Your goal =
Please repeat the items from the start through the line containing "[x=298, y=25]", inclusive, switching "Vendor dropdown" to "Supplier dropdown" and leaving everything else unchanged.

-- start of Input material --

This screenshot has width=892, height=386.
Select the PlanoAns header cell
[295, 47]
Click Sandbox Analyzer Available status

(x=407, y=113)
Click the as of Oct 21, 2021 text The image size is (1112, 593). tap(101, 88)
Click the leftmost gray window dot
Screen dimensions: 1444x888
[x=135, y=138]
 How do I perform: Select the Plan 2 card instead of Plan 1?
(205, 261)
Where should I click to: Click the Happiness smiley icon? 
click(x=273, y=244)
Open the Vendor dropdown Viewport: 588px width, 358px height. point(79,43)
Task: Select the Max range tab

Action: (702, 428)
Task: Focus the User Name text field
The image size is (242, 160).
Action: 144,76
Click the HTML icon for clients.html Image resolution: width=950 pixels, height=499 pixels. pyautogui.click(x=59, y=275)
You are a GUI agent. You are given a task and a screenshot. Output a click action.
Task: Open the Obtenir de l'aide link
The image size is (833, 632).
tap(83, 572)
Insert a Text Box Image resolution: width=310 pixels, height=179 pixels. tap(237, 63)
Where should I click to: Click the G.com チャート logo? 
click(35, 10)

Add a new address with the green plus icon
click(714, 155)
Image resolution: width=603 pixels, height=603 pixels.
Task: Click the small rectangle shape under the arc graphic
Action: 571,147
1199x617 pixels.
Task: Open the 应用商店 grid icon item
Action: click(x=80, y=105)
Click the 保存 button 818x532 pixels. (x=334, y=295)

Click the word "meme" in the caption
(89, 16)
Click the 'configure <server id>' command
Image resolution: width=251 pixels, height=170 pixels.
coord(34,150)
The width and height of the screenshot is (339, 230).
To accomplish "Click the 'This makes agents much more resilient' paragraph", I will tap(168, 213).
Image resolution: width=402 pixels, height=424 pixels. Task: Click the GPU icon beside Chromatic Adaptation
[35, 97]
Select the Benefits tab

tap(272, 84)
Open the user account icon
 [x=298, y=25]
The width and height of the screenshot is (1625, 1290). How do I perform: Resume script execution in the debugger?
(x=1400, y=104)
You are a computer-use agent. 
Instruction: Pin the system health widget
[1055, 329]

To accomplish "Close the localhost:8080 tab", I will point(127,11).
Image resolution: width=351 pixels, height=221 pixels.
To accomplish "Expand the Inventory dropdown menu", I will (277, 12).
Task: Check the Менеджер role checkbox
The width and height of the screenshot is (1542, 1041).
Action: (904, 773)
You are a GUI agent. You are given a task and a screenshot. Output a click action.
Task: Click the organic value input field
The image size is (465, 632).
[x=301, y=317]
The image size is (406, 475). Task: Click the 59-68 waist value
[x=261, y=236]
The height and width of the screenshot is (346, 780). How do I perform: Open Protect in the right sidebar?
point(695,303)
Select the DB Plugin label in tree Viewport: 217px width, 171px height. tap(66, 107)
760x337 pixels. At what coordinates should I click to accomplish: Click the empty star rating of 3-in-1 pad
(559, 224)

-- end of Input material --

Result of this task =
This screenshot has width=892, height=386.
Select the PlanoAns header cell
[295, 47]
Click Sandbox Analyzer Available status

(x=407, y=113)
Click the as of Oct 21, 2021 text The image size is (1112, 593). tap(101, 88)
Click the leftmost gray window dot
Screen dimensions: 1444x888
[x=135, y=138]
 How do I perform: Select the Plan 2 card instead of Plan 1?
(205, 261)
Where should I click to: Click the Happiness smiley icon? 
click(x=273, y=244)
Open the Supplier dropdown Viewport: 588px width, 358px height. point(79,43)
Task: Select the Max range tab

Action: (702, 428)
Task: Focus the User Name text field
The image size is (242, 160).
Action: 144,76
Click the HTML icon for clients.html Image resolution: width=950 pixels, height=499 pixels. pyautogui.click(x=59, y=275)
You are a GUI agent. You are given a task and a screenshot. Output a click action.
Task: Open the Obtenir de l'aide link
The image size is (833, 632).
tap(83, 572)
Insert a Text Box Image resolution: width=310 pixels, height=179 pixels. tap(237, 63)
Where should I click to: Click the G.com チャート logo? 
click(35, 10)

Add a new address with the green plus icon
click(714, 155)
Image resolution: width=603 pixels, height=603 pixels.
Task: Click the small rectangle shape under the arc graphic
Action: 571,147
1199x617 pixels.
Task: Open the 应用商店 grid icon item
Action: click(x=80, y=105)
Click the 保存 button 818x532 pixels. (x=334, y=295)

Click the word "meme" in the caption
(89, 16)
Click the 'configure <server id>' command
Image resolution: width=251 pixels, height=170 pixels.
coord(34,150)
The width and height of the screenshot is (339, 230).
To accomplish "Click the 'This makes agents much more resilient' paragraph", I will tap(168, 213).
Image resolution: width=402 pixels, height=424 pixels. Task: Click the GPU icon beside Chromatic Adaptation
[35, 97]
Select the Benefits tab

tap(272, 84)
Open the user account icon
 [x=298, y=25]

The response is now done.